Air Conditioners Weren't Originally Made To Cool You Down At All

"It's not the heat. It's the humidity!"
Air Conditioners Weren't Originally Made To Cool You Down At All

As summer winds down, let's all be thankful for the small blessing of the air conditioner, which makes your room livable even on the hottest day of the year. Or, if you live in some part of the world where ACs aren't that common (like Great Britain), you can just dream about air conditioners, which must seem like magic.

ACs work by pumping a refrigerant, transferring heat from inside your house to outside. One side effect of this is that the humidity inside condenses on the AC's inner workings and gets pumped outside as liquid water. This can add up to several gallons of water removed from the air around you every day, which is another way ACs keep you comfortable. In fact, ACs were first designed for just that: to remove humidity, not to lower the temperature.

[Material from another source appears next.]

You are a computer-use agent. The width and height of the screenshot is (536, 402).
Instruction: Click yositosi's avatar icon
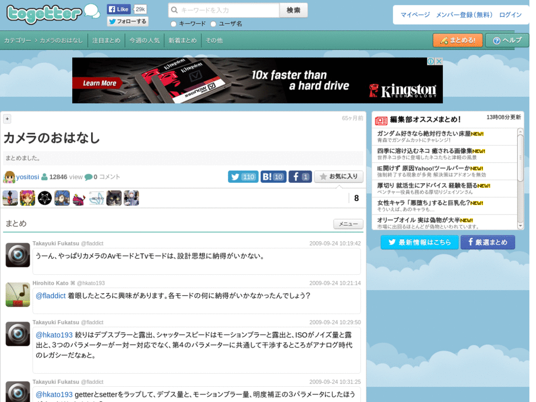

Now, the basic tech of the heat pump was invented to lower temperatures. People were building refrigerators and freezers, for the crucial job of keeping food from going bad and killing us. But they used that tech to lower temperatures in confined spaces to sub-freezing levels, not to lower whole rooms to merely comfortable levels. That sort of impractical luxury wouldn't look reasonable for another half century or so. 

The first person to use a heat pump to bring an entire room down to what we call room temperature was American engineer Willis Carrier. In 1902, a New York printing company was having summer problems, with the humidity making their paper go all wonky, and they called in Carrier to help. He designed a device whose heat pipes pulled humidity out of the air

That device happened to fill the room with blessed coolness at the same time. Carrier realized that was a pretty big plus, and as he adapted his new "air conditioner," he focused more on the cooling.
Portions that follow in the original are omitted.